- **Activity**
Give every line of the data again, exactly.

[Given data — start]

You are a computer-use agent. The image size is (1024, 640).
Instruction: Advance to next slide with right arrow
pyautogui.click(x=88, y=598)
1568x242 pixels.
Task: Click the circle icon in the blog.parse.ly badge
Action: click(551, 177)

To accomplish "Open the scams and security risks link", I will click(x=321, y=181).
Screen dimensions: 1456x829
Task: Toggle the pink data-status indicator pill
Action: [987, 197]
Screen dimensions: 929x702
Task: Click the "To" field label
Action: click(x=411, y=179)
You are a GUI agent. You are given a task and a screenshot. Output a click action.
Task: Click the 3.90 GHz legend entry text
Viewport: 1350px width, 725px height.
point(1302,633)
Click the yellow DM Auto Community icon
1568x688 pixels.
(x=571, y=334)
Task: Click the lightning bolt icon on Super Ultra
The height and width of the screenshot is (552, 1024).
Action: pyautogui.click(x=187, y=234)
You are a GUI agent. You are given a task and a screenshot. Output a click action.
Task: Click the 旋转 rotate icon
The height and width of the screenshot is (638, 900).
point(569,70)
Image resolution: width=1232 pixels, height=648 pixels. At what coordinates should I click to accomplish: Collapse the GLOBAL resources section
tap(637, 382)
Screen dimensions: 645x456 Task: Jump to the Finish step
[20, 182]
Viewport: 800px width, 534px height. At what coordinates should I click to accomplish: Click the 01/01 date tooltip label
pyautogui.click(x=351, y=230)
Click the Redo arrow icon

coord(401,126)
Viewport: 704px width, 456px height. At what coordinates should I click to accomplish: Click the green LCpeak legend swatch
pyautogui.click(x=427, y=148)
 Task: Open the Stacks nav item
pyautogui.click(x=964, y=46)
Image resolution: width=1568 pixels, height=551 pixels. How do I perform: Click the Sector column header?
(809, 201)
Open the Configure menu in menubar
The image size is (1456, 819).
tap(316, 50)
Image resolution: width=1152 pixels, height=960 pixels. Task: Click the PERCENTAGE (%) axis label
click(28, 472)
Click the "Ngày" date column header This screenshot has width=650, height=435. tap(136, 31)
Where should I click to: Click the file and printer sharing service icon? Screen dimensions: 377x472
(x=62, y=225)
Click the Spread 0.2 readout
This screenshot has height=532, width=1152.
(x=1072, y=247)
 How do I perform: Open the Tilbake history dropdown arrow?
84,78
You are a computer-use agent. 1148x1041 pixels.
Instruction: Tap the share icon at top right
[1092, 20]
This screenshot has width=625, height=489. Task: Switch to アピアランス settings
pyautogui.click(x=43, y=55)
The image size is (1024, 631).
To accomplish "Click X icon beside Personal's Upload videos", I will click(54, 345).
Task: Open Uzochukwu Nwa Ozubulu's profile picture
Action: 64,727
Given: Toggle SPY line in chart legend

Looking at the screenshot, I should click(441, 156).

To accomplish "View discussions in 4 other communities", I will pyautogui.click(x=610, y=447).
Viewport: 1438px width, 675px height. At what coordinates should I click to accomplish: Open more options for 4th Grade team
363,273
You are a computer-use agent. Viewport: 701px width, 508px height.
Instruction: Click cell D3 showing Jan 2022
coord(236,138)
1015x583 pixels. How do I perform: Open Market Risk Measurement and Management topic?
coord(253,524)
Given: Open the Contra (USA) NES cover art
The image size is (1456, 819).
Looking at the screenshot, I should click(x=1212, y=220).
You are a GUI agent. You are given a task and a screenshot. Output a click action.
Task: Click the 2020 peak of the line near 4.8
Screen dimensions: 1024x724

[Given data — finish]

- **Reply**
You are a computer-use agent. The image size is (1024, 640).
Instruction: Advance to next slide with right arrow
pyautogui.click(x=88, y=598)
1568x242 pixels.
Task: Click the circle icon in the blog.parse.ly badge
Action: click(551, 177)

To accomplish "Open the scams and security risks link", I will click(x=321, y=181).
Screen dimensions: 1456x829
Task: Toggle the pink data-status indicator pill
Action: [987, 197]
Screen dimensions: 929x702
Task: Click the "To" field label
Action: click(x=411, y=179)
You are a GUI agent. You are given a task and a screenshot. Output a click action.
Task: Click the 3.90 GHz legend entry text
Viewport: 1350px width, 725px height.
point(1302,633)
Click the yellow DM Auto Community icon
1568x688 pixels.
(x=571, y=334)
Task: Click the lightning bolt icon on Super Ultra
The height and width of the screenshot is (552, 1024).
Action: pyautogui.click(x=187, y=234)
You are a GUI agent. You are given a task and a screenshot. Output a click action.
Task: Click the 旋转 rotate icon
The height and width of the screenshot is (638, 900).
point(569,70)
Image resolution: width=1232 pixels, height=648 pixels. At what coordinates should I click to accomplish: Collapse the GLOBAL resources section
tap(637, 382)
Screen dimensions: 645x456 Task: Jump to the Finish step
[20, 182]
Viewport: 800px width, 534px height. At what coordinates should I click to accomplish: Click the 01/01 date tooltip label
pyautogui.click(x=351, y=230)
Click the Redo arrow icon

coord(401,126)
Viewport: 704px width, 456px height. At what coordinates should I click to accomplish: Click the green LCpeak legend swatch
pyautogui.click(x=427, y=148)
 Task: Open the Stacks nav item
pyautogui.click(x=964, y=46)
Image resolution: width=1568 pixels, height=551 pixels. How do I perform: Click the Sector column header?
(809, 201)
Open the Configure menu in menubar
The image size is (1456, 819).
tap(316, 50)
Image resolution: width=1152 pixels, height=960 pixels. Task: Click the PERCENTAGE (%) axis label
click(28, 472)
Click the "Ngày" date column header This screenshot has width=650, height=435. tap(136, 31)
Where should I click to: Click the file and printer sharing service icon? Screen dimensions: 377x472
(x=62, y=225)
Click the Spread 0.2 readout
This screenshot has height=532, width=1152.
(x=1072, y=247)
 How do I perform: Open the Tilbake history dropdown arrow?
84,78
You are a computer-use agent. 1148x1041 pixels.
Instruction: Tap the share icon at top right
[1092, 20]
This screenshot has width=625, height=489. Task: Switch to アピアランス settings
pyautogui.click(x=43, y=55)
The image size is (1024, 631).
To accomplish "Click X icon beside Personal's Upload videos", I will click(54, 345).
Task: Open Uzochukwu Nwa Ozubulu's profile picture
Action: 64,727
Given: Toggle SPY line in chart legend

Looking at the screenshot, I should click(441, 156).

To accomplish "View discussions in 4 other communities", I will pyautogui.click(x=610, y=447).
Viewport: 1438px width, 675px height. At what coordinates should I click to accomplish: Open more options for 4th Grade team
363,273
You are a computer-use agent. Viewport: 701px width, 508px height.
Instruction: Click cell D3 showing Jan 2022
coord(236,138)
1015x583 pixels. How do I perform: Open Market Risk Measurement and Management topic?
coord(253,524)
Given: Open the Contra (USA) NES cover art
The image size is (1456, 819).
Looking at the screenshot, I should click(x=1212, y=220).
You are a GUI agent. You are given a task and a screenshot. Output a click action.
Task: Click the 2020 peak of the line near 4.8
Screen dimensions: 1024x724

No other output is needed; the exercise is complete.